Diffuse idiopathic skeletal hyperostosis in the oncologic population: a cross-sectional analysis of 1053 patients 肿瘤人群中的弥漫性特发性骨骼增生：1053例患者的横断面分析。

IF 4.4 2区医学 Q1 RHEUMATOLOGY

Seminars in arthritis and rheumatism

Pub Date : 2025-12-11 DOI: 10.1016/j.semarthrit.2025.152892

Shahriar Kolahi , Madjid Shakiba , Shahryar Rahmani , Sina Nosrat Sheybani , Dina Seyedi , Hamza Abdelmalik , Sara Parviz , Mahrouz Malek , Jonneke S. Kuperus , Mohammadreza Tahamtan

Objectives

Diffuse idiopathic skeletal hyperostosis (DISH) is a systemic condition characterized by ligamentous ossification along the spine. While its prevalence has been well described in the general population, data on its occurrence in oncology patients remain limited.

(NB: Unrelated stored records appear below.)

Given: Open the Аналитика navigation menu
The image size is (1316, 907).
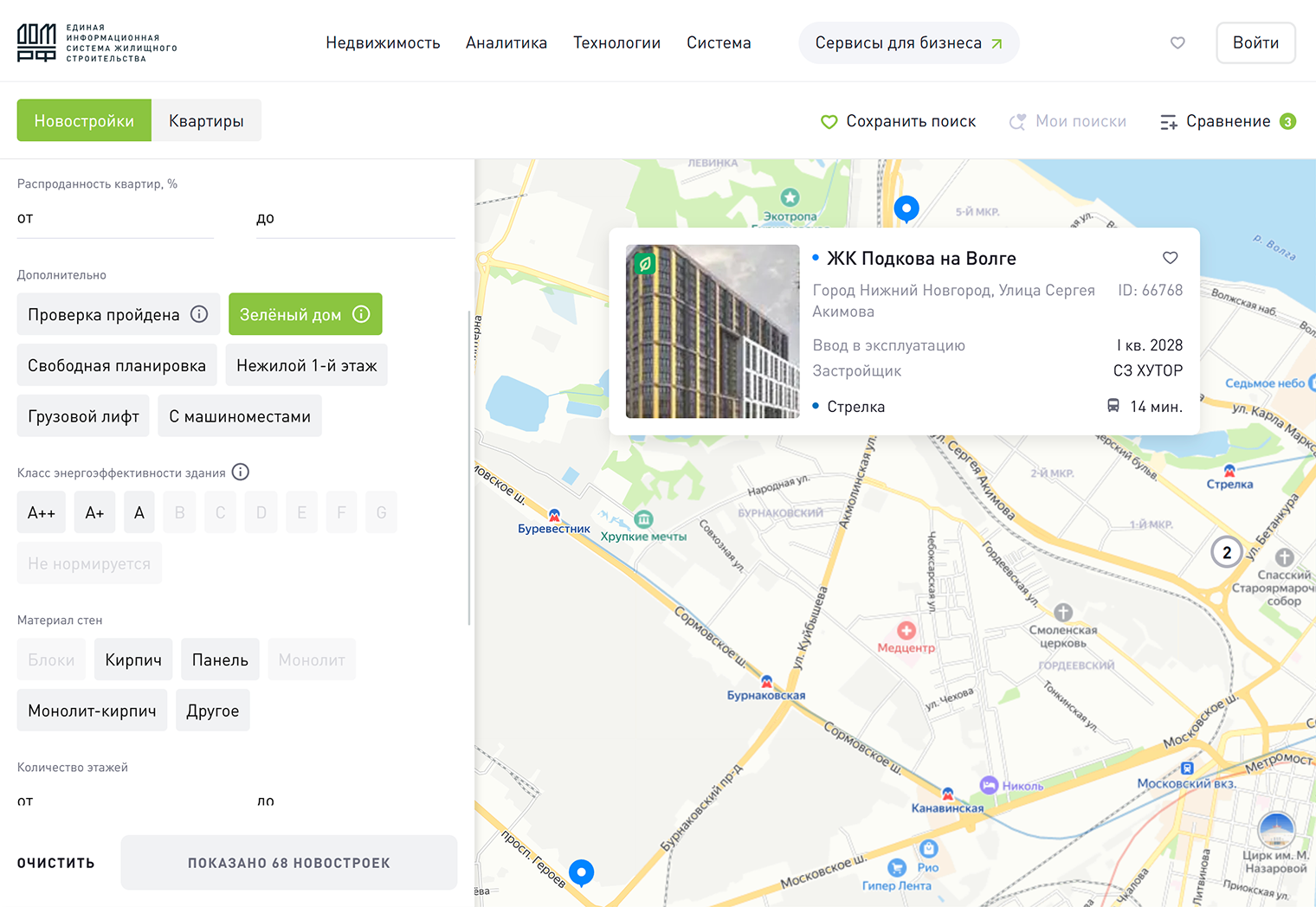Looking at the screenshot, I should 506,42.
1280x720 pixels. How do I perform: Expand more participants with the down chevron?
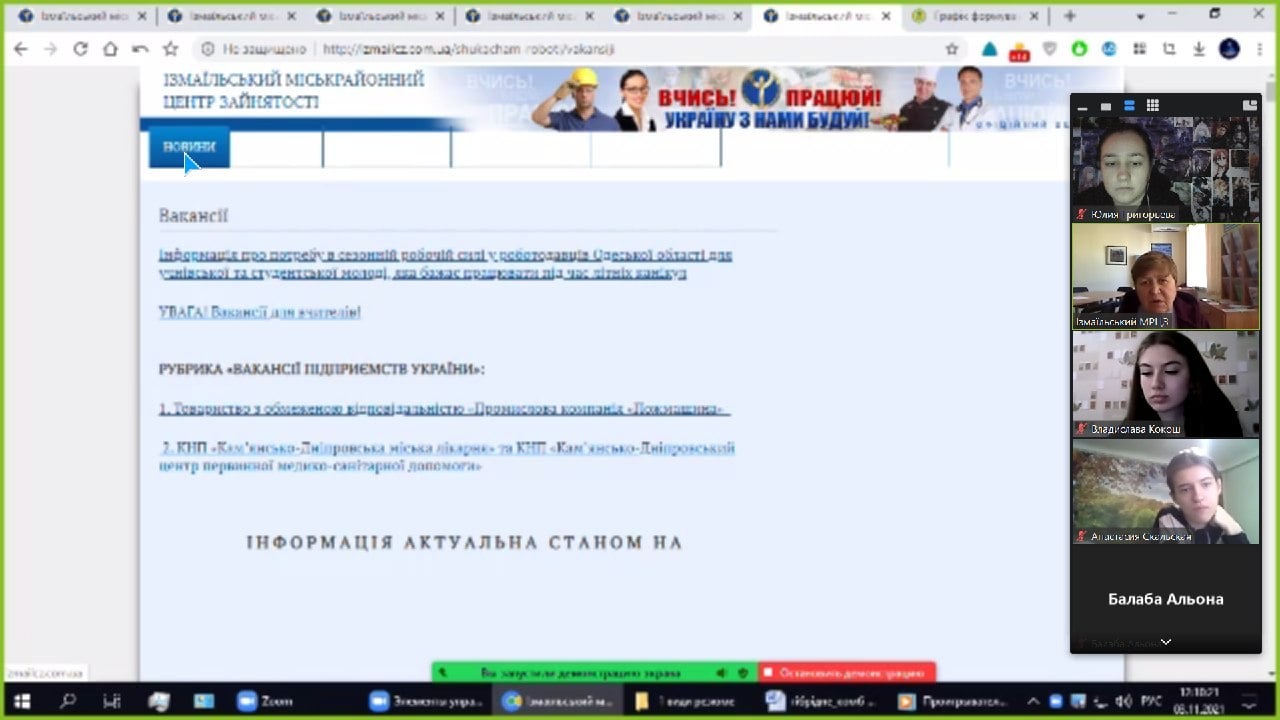(1165, 642)

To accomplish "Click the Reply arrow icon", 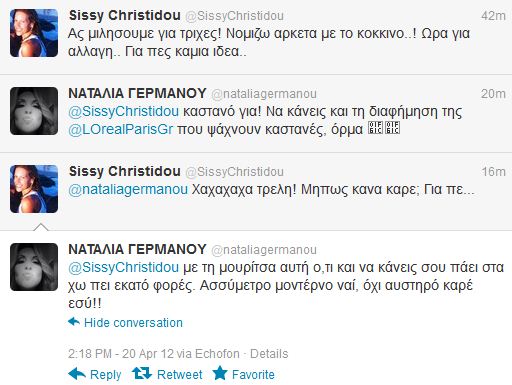I will tap(77, 374).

This study aimed to assess the prevalence and distribution of DISH and early-phase DISH in newly diagnosed cancer patients undergoing initial staging with Computed Tomography (CT).

Materials and methods

In this retrospective cross-sectional study, 1053 adult oncology patients who underwent thoraco-abdominopelvic CT for initial staging were evaluated. DISH and early-phase DISH were diagnosed using established radiologic criteria. Vertebral body densities were measured, and associated extraspinal enthesopathies and ligamentous ossifications were documented.

Results

DISH was present in 30.3 % of patients, including 13.8 % with established DISH and 16.5 % with early-phase DISH. Prevalence was higher in older patients and males (p < 0.01). Notably, renal (43.2 %), gastric (37.5 %), and colorectal (33.7 %) cancers demonstrated significantly higher DISH rates, whereas esophageal cancer showed a lower prevalence (13.4 %). DISH was associated with decreased vertebral bone density and frequent extraspinal enthesopathies. No significant correlations were found with BMI, diabetes, or hypertension.

Conclusion

DISH is common among oncology patients and often coexists with extraspinal enthesopathies and reduced bone density. These findings suggest possible shared pathogenic mechanisms and underscore the importance of further studies exploring the relationship between DISH and malignancy.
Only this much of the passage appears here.